I don't think you are ever going to feel ok about what happened and would normally say that you must tell OH. But because you have dependent children I'm not sure honesty is the right policy in this case. What was wrong with your marriage that made you do what you did? Perhaps now you should focus on making your marriage work so that you don't ever want to repeat this mistake.

Cuppaoftea · 05/03/2017 19:28

Yes you should confess. I'd want to know, wouldn't you if the tables were turned?

You had an emotional affair and then made the choice to have sex with OM. Your DH gets to decide whether he wants to try to work through this or leave you.

2cats2many · 05/03/2017 19:30

Don't tell. If you really need to talk about it, pay for some counselling.

user1483387154 · 05/03/2017 19:30

You should tell him and then he can decide if you are the type of person he wants to be with.

It is not about telling him to offload your guilt but to give him the chance to decide if he wants to spend the rest of his life with you after you behaved this way.

Castleonacloud · 05/03/2017 19:31

You say you had a one night stand, but it wasn't really. It was months of build up and deception, not just one night of madness.

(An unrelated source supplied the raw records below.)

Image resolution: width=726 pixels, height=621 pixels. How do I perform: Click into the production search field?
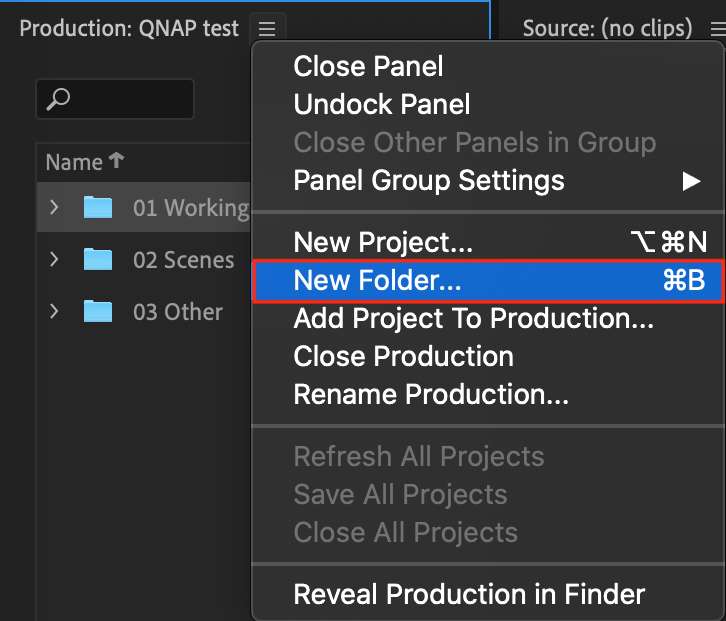pyautogui.click(x=115, y=99)
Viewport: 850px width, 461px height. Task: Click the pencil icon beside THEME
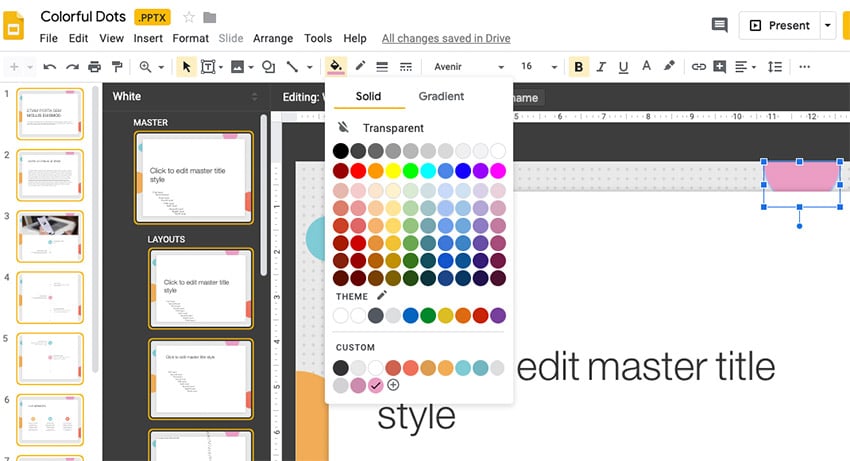click(381, 296)
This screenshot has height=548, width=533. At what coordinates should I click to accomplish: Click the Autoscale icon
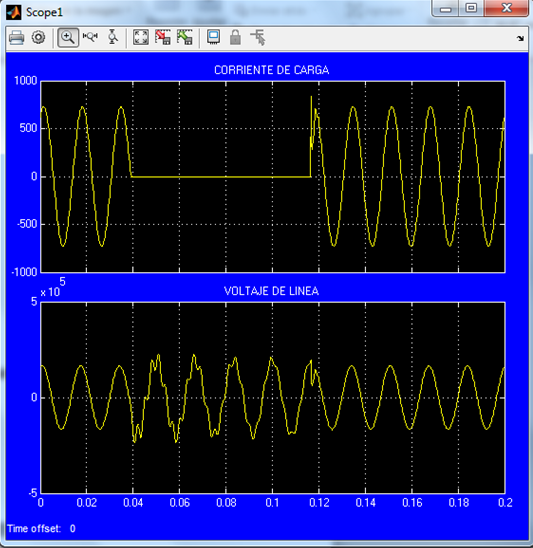(141, 37)
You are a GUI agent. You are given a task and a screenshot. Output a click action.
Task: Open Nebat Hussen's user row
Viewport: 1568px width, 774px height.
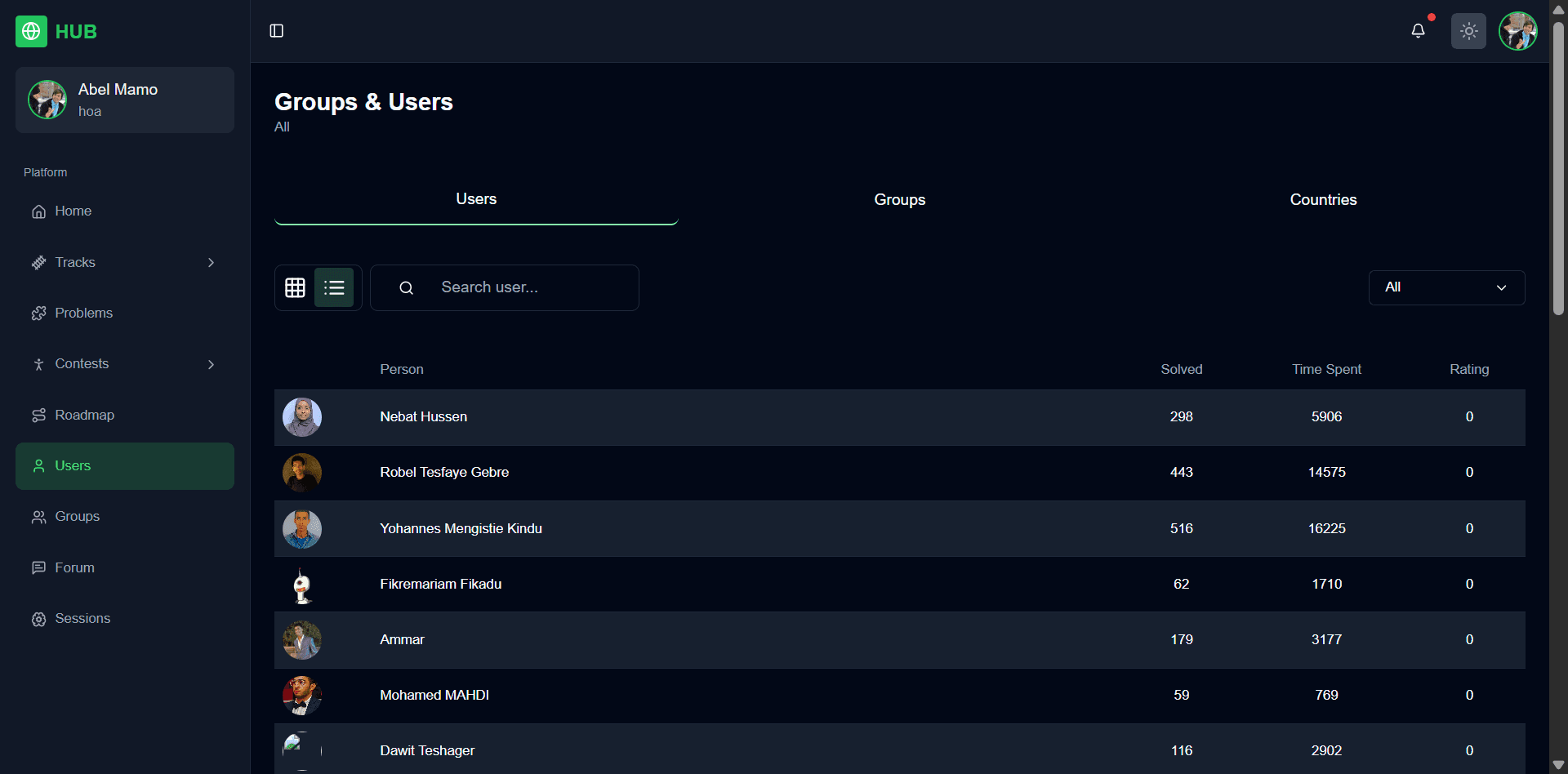click(423, 417)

This is more to forgive than just a quickie with a random, IMO.

Is it worth risking your whole marriage breaking your family by telling the truth. Maybe you need to find a way to deal with it and forgive yourself, then be the wife you want to be...

ifeeltheneedtheneedforspeed · 05/03/2017 19:34

Ask yourself 'what do I want to achieve by telling him'.

SellMySoulForSomeSleep · 05/03/2017 19:34

I think don't tell him. You've made a mistake. You've learnt from it. You'll never do it again.

You'll feel better for telling him for a short space of time then the realisation of what you've told him will hit.

You just have to live with your guilt. He doesn't need to know.

ChocolateFuzz · 05/03/2017 19:36

Tell him! He has a right to know.

wherearemymarbles · 05/03/2017 19:37

I depends if you really want to spend the test of your life with this guy.

He will never trust you again. Im these circumstances I wouldnt want to know.

You should shoulder your guilt yourself.
Of course he might also have used the time apart to have a flimg or two of his own.

myoriginal3 · 05/03/2017 19:37

No.

AshesandDust · 05/03/2017 19:39

Don't tell. It's your guilt to live with don't spread the misery.

ChocolateFuzz · 05/03/2017 19:39

How would you feel if your husband kept a massive secret from you for decades?

conflictedandtorn · 05/03/2017 19:40

He'd definitely leave. He has a very strong moral code. There are problems in the marriage - I would like to go part time to spend more time with my DC but his career has stagnated and he doesn't do anything about it. I am therefore the breadwinner in a stressful job with lots of travelling. I know this isn't an excuse and these are minor problems compared to some. I probably did find OM's success part of the attraction though.

OP posts:
SorrelSoup · 05/03/2017 19:41

Don't tell him. If you find yourself doing anything like that again then you must tell him.